DD/MAS 13C NMR spectra of vulcanized IIR with varying CB contents. Expanded spectra are also shown for C2 carbon. A full color version of this figure is available at Polymer Journal online.
DD/MAS 13C NMR line widths of vulcanized IIR and vulcanized IR27 with varying CB contents. A full color version of this figure is available at Polymer Journal online.

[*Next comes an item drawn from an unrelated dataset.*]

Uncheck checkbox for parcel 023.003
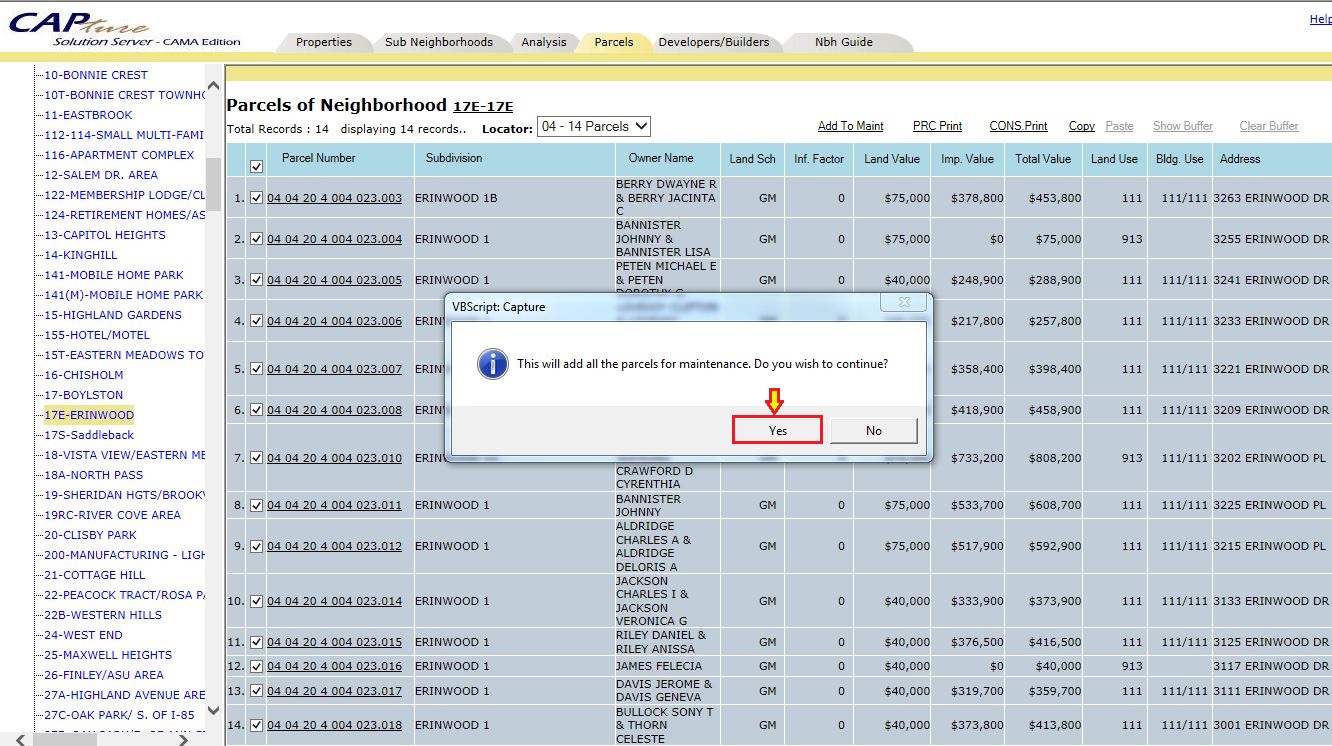Screen dimensions: 1332x746 (256, 198)
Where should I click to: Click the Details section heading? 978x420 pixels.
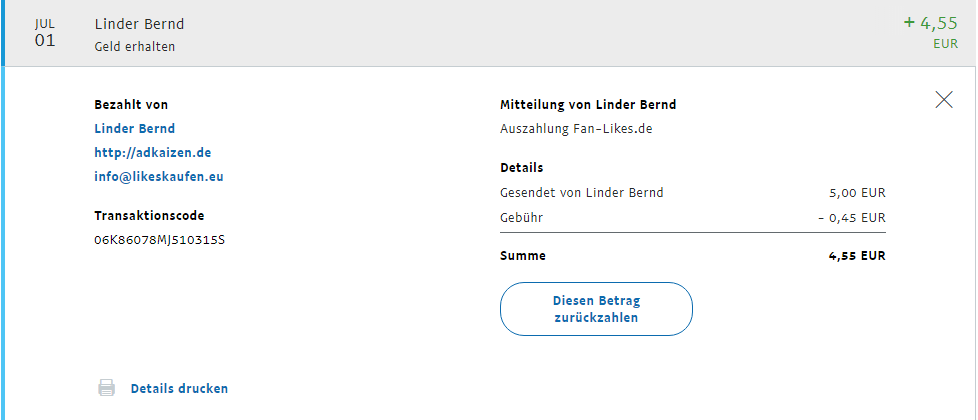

CB distribution ratio in IIR/IR rubber blends determined using the 13C NMR method
As shown in the previous section, two calibration curves were obtained based on measurements of single rubber compound of IIR+CB and IR+CB for the quantification of the content of CB in both IIR and IR. Figure 6 shows the DD/MAS 13C NMR spectra of the vulcanized IIR/IR=50/50 rubber blends with varying CB contents (0–40 phr) to determine the distribution ratio of CB. The line widths of both IIR and IR increase in correlation to the overall CB contents. In the IIR/IR=50/50 rubber blend, the IIR ratio of all rubber is 50%. The CB content in the IIR phase of the IIR/IR=50/50 rubber blend is half of the IIR phase CB value calculated from the calibration curve for the IIR/CB composite. Results are listed in the third column of Table 2. Likewise, the CB content in the IR phase of the IIR/IR=50/50 rubber blend is half of the IR phase CB value calculated from the calibration curve for the IR/CB composite. Results are listed in the fourth column of Table 2. The CB content is greater in the IR phase than it is in the IIR phase, irrespective of the total CB content. The fifth column shows the distribution ratio of CB in the two phases. We found that more than 70% of the CB content is distributed into the IR phase of the present sample (IIR/IR=50/50 rubber blends with CB content=10–40 phr). The CB distribution ratio in the IR slightly increases with the increase in the CB content up to 30 phr, but decreases when the CB content reaches 40 phr. It is possible that, when the CB content is less than 30 phr, it is easier for CB to enter into the IR phase. However, when the CB content increases to 40 phr, it becomes harder for CB to enter into the IR phase because CB is already abundant in this phase. The second column of Table 2 indicates the sum of the CB contents in both rubber phases. These data closely correspond with the amount of CB originally added to the compound. This close agreement demonstrates the accuracy of the method of using 13C NMR to determine the distribution of CB.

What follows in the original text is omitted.